Supplied passage -

******************************

Poetry. Women's Studies. LGBTQIA Studies. Dodie Bellamy's CUNT-UPS--first published in 2001 and recipient of the Firecracker Award for Innovative Poetry--was immediately a controversial and celebrated work. Using the "cut-up" technique of William S. Burroughs, CUNT-UPS is a work of sex magick, based on source texts from old lovers and Jeffery Dahmer transcriptions. The resulting spell queers everything around it. Enjoy!
Dodie Bellamy is an American novelist, nonfiction author, journalist and editor. Her work is frequently associated with that of Dennis Cooper, Kathy Acker, and Eileen Myles. She is one of the originators in the New Narrative literary movement, which attempts to use the tools of experimental fiction and critical theory and apply them to narrative storytelling.

******************************

Provided material -
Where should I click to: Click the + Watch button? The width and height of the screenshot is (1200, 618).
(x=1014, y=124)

******************************

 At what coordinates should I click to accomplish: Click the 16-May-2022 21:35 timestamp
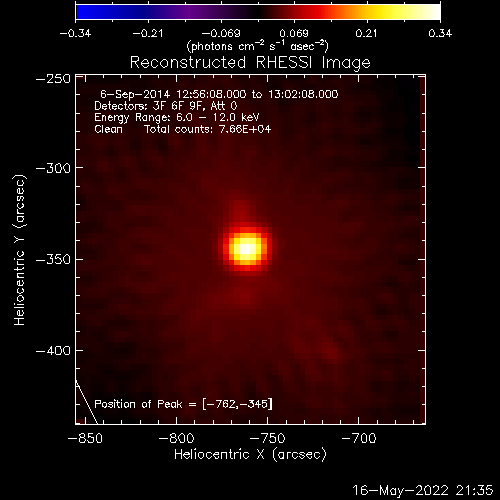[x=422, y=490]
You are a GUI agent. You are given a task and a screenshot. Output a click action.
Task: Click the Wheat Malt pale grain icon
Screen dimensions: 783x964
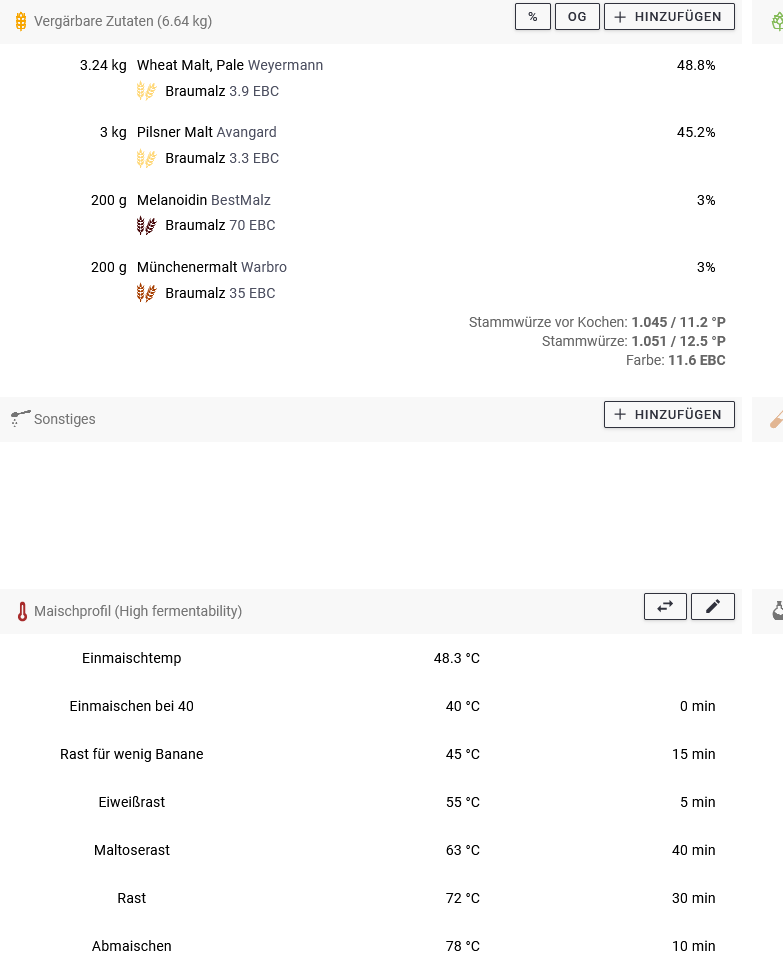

******************************

What you should do -
Print the stretch of the Dodie Bellamy passage that begins at "Poetry. Women's Studies." and stops after "to narrative storytelling.".

Task result -
Poetry. Women's Studies. LGBTQIA Studies. Dodie Bellamy's CUNT-UPS--first published in 2001 and recipient of the Firecracker Award for Innovative Poetry--was immediately a controversial and celebrated work. Using the "cut-up" technique of William S. Burroughs, CUNT-UPS is a work of sex magick, based on source texts from old lovers and Jeffery Dahmer transcriptions. The resulting spell queers everything around it. Enjoy!
Dodie Bellamy is an American novelist, nonfiction author, journalist and editor. Her work is frequently associated with that of Dennis Cooper, Kathy Acker, and Eileen Myles. She is one of the originators in the New Narrative literary movement, which attempts to use the tools of experimental fiction and critical theory and apply them to narrative storytelling.